Rewrite the listing below as a JSON list of strings, one string per line, from the line with "Open the Help menu" through the last line of the listing, both included. Skip blank lines, and leave the pictures out of your answer.

• _SUPPLIED RECORDS_:
•••••
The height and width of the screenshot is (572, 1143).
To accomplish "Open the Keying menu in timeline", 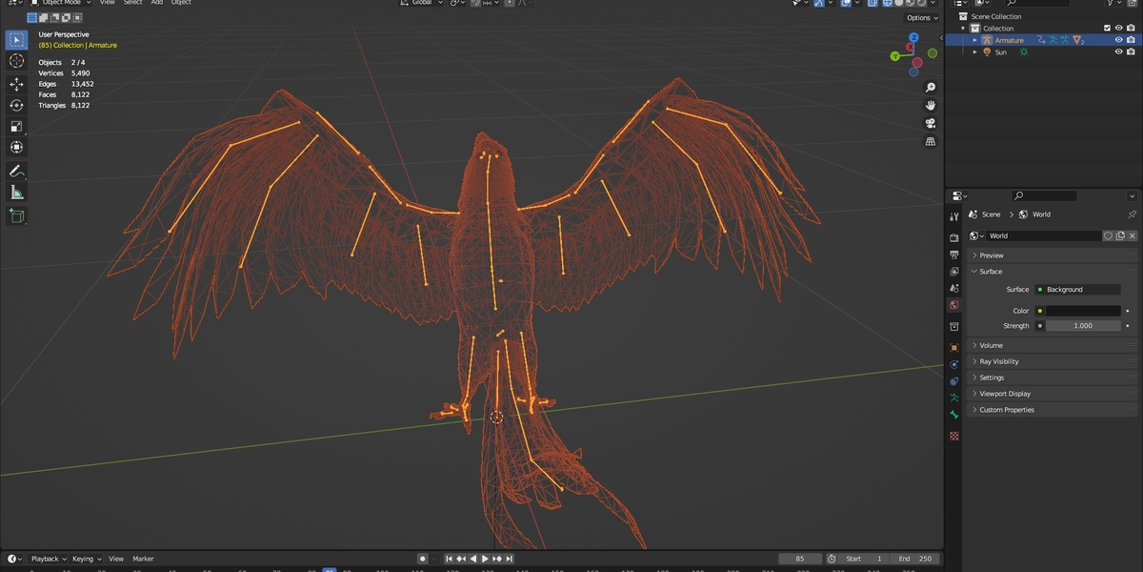I will [86, 559].
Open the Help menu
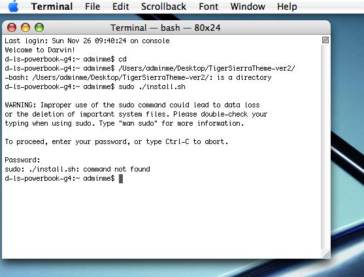This screenshot has height=277, width=364. 287,7
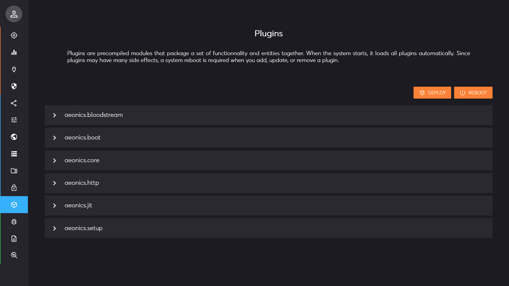This screenshot has height=286, width=509.
Task: Select the storage folder sidebar icon
Action: (14, 171)
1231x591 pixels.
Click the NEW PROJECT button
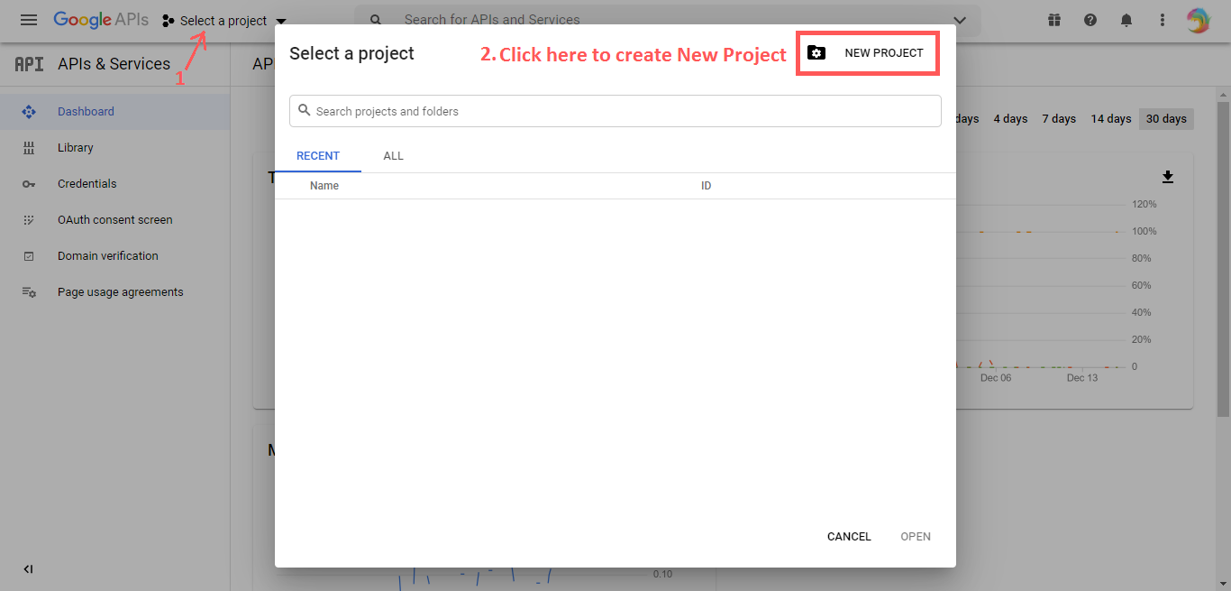point(867,52)
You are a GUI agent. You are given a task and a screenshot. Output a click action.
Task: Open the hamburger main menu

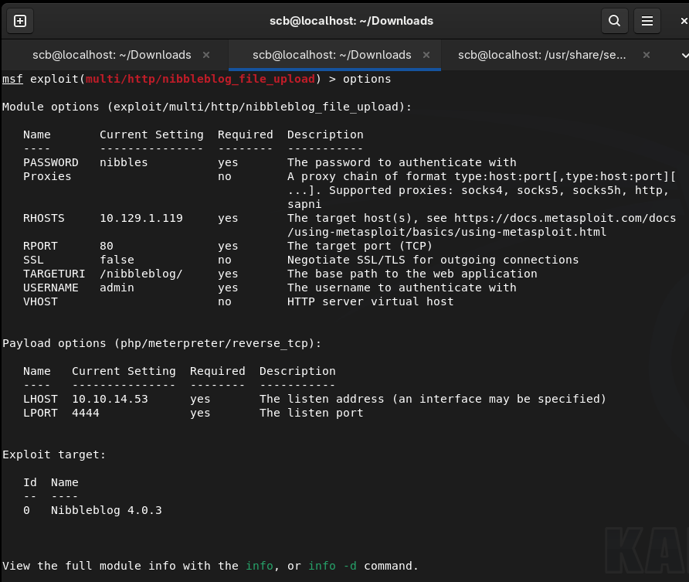648,21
•••••
• _EXERCISE SOLUTION_:
[
  "Open the Help menu",
  "This screenshot has height=277, width=364. 287,7",
  "This screenshot has height=286, width=509.",
  "Task: Select the storage folder sidebar icon",
  "Action: (14, 171)",
  "1231x591 pixels.",
  "Click the NEW PROJECT button",
  "point(867,52)",
  "You are a GUI agent. You are given a task and a screenshot. Output a click action.",
  "Task: Open the hamburger main menu",
  "648,21"
]